International Journal of Food Consumption: Chronic Dietary Exposure to Pesticide Residues in the United States
Consumers should be encouraged to eat fruits, vegetables and grains and should not fear the low levels of pesticide residues found in such foods.
A peer reviewed analysis published in July 2015 in the International Journal of Food Contamination concluded that dietary exposure to pesticides in the diet continue to be at levels far below those of health concern. The paper's conclusion also stated: "Consumers should be encouraged to eat fruits, vegetables and grains and should not fear the low levels of pesticide residues found in such foods." This paper was authored by Dr. Carl Winter, Department of Food Science and Technology, University of California, Davis. Dr. Winter's paper provides updated estimates of dietary exposure to pesticides in the U.S. using the most recent Total Diet Study findings on pesticide residues.
The paper also states: "Consumer fears from pesticide residues provide the potential for consumers to reduce their consumption of fruits, vegetables and grains, negating the positive health benefits attributed to consumption of large amounts of such foods in one's diet.

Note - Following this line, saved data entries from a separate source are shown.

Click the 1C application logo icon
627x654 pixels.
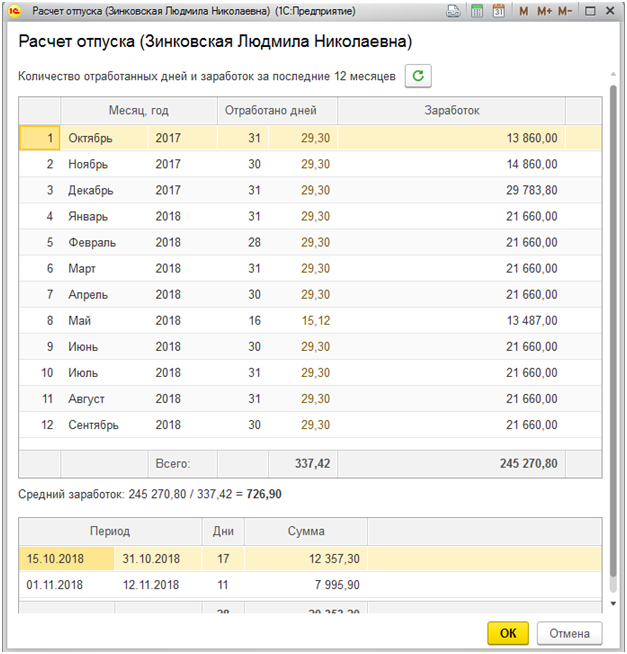(x=14, y=11)
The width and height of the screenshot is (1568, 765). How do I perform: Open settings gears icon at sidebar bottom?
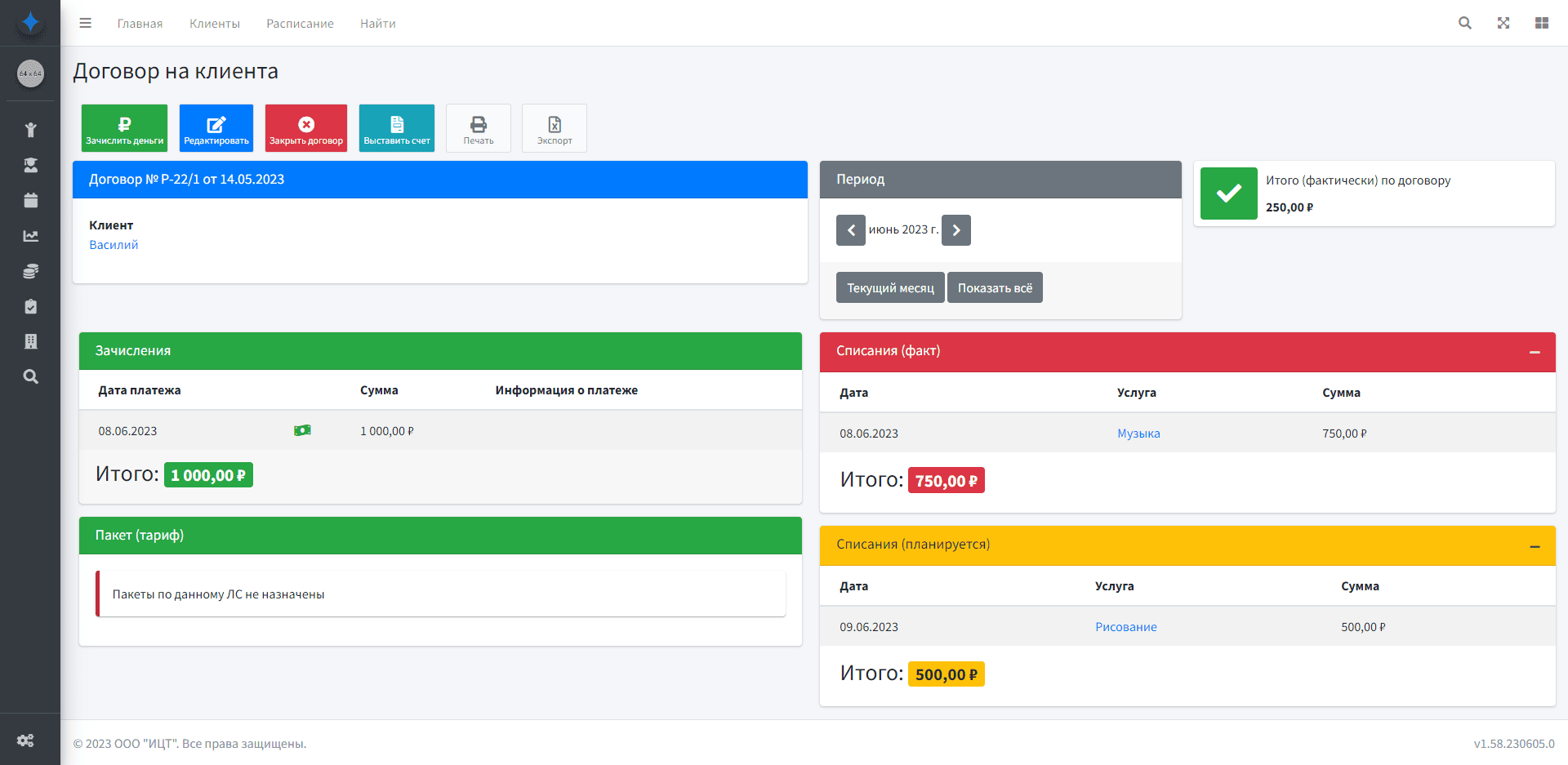click(25, 741)
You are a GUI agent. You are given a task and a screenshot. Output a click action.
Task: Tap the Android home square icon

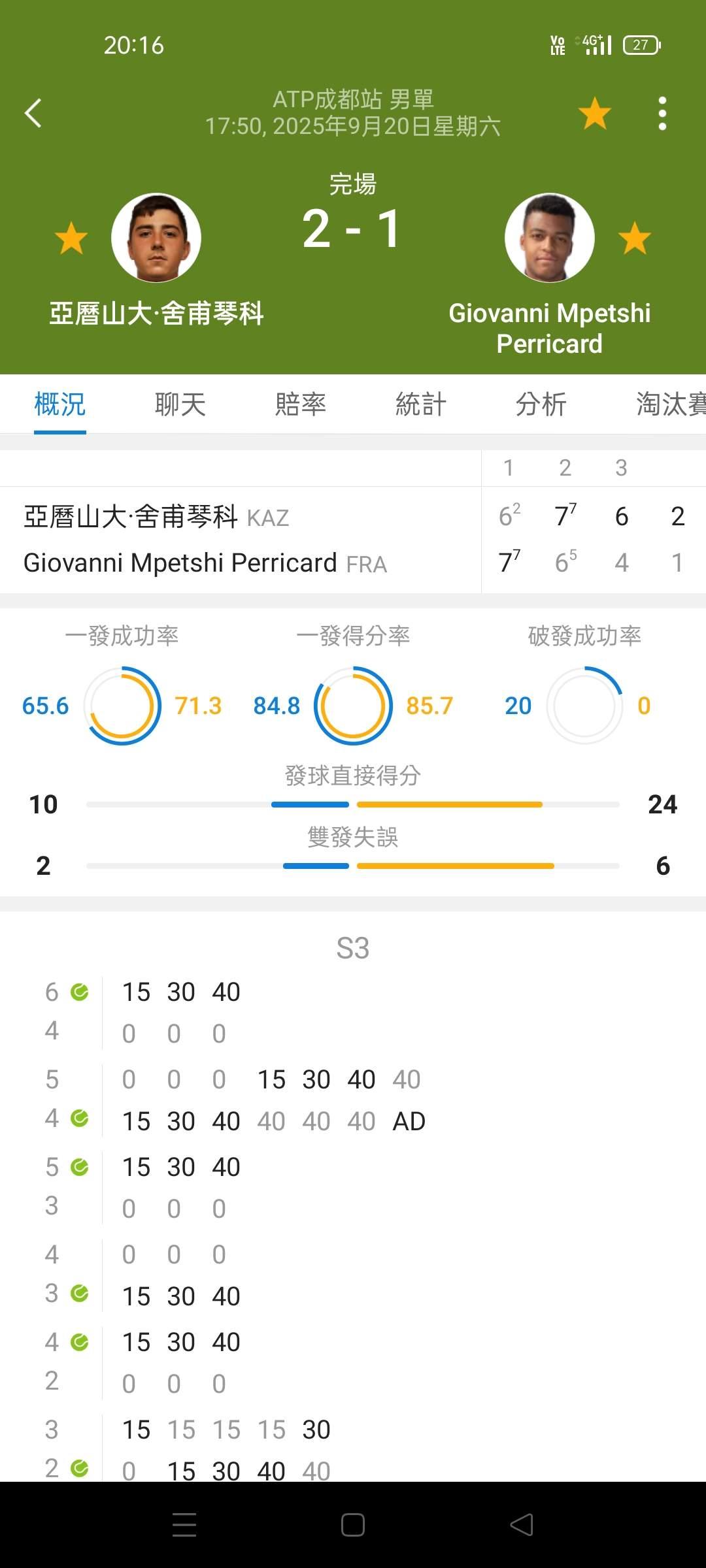[353, 1525]
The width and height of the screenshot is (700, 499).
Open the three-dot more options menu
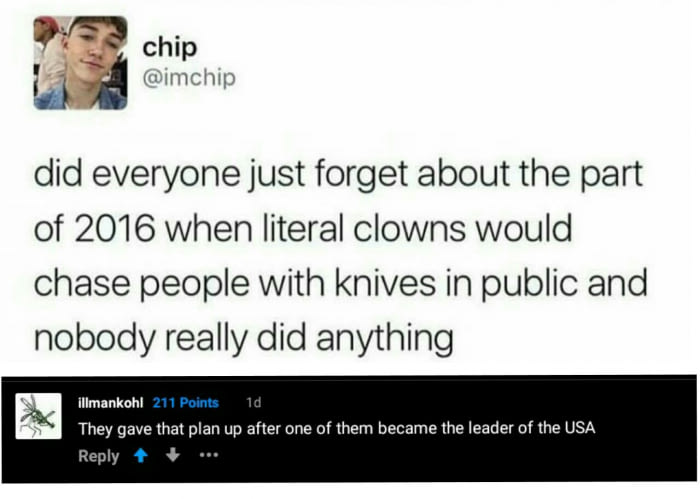click(208, 456)

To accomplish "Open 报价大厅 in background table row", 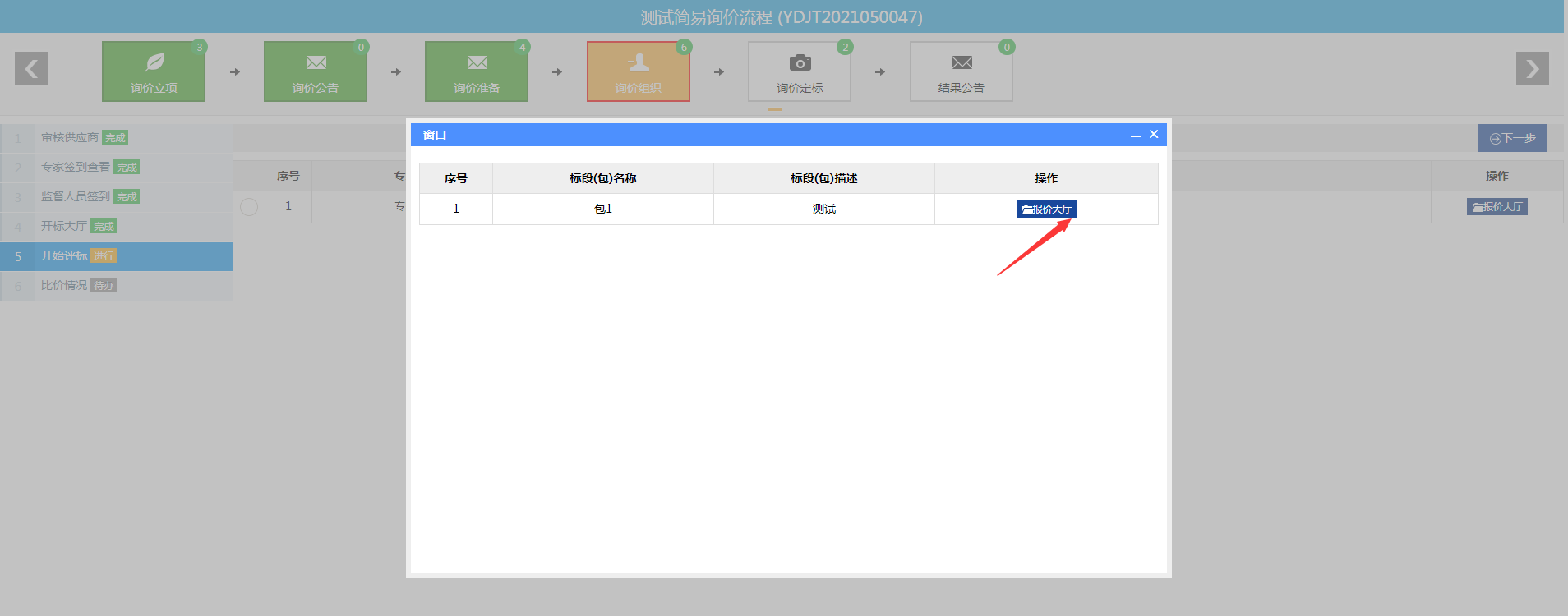I will tap(1497, 207).
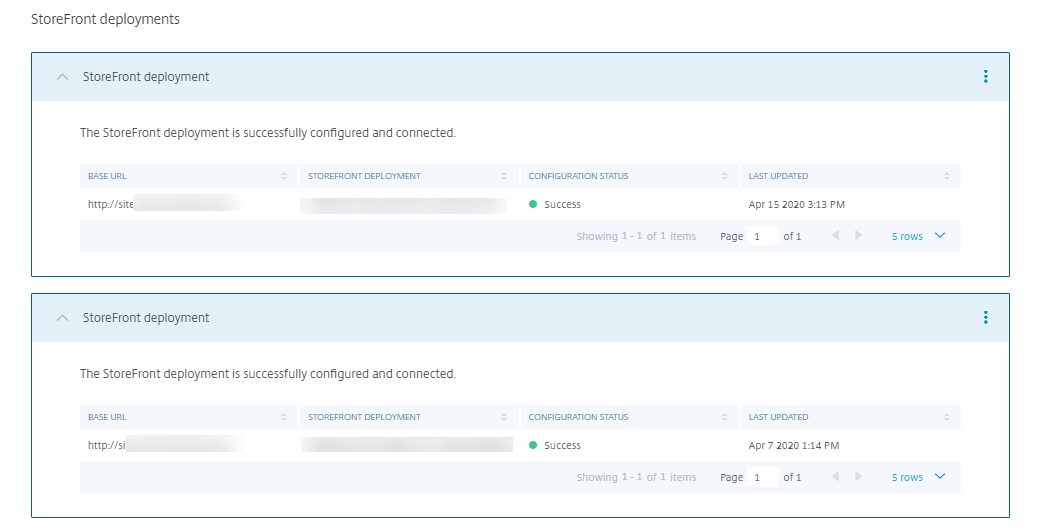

“Findings from this study also indicate that the potential health benefits from further reducing one’s exposure to pesticide residues through the purchase of organic foods may not provide any appreciable benefit given the very low level of pesticide residues consumers are typically exposed to from conventionally produced foods and the finding that organic foods commonly have been shown to contain pesticide residues as well, although at lower frequency than their conventional counterparts”.
This scientific analysis provides further evidence of the safety of both organic and conventionally grown produce and should reassure consumers that the more affordable and accessible fruits and vegetables can be purchased with confidence. This analysis also underscores the importance of providing science-based, credible information to consumers so that facts, not fear, can guide their shopping choices.
Read, learn, choose but eat more organic and conventionally grown fruits and vegetables for better health and a longer life.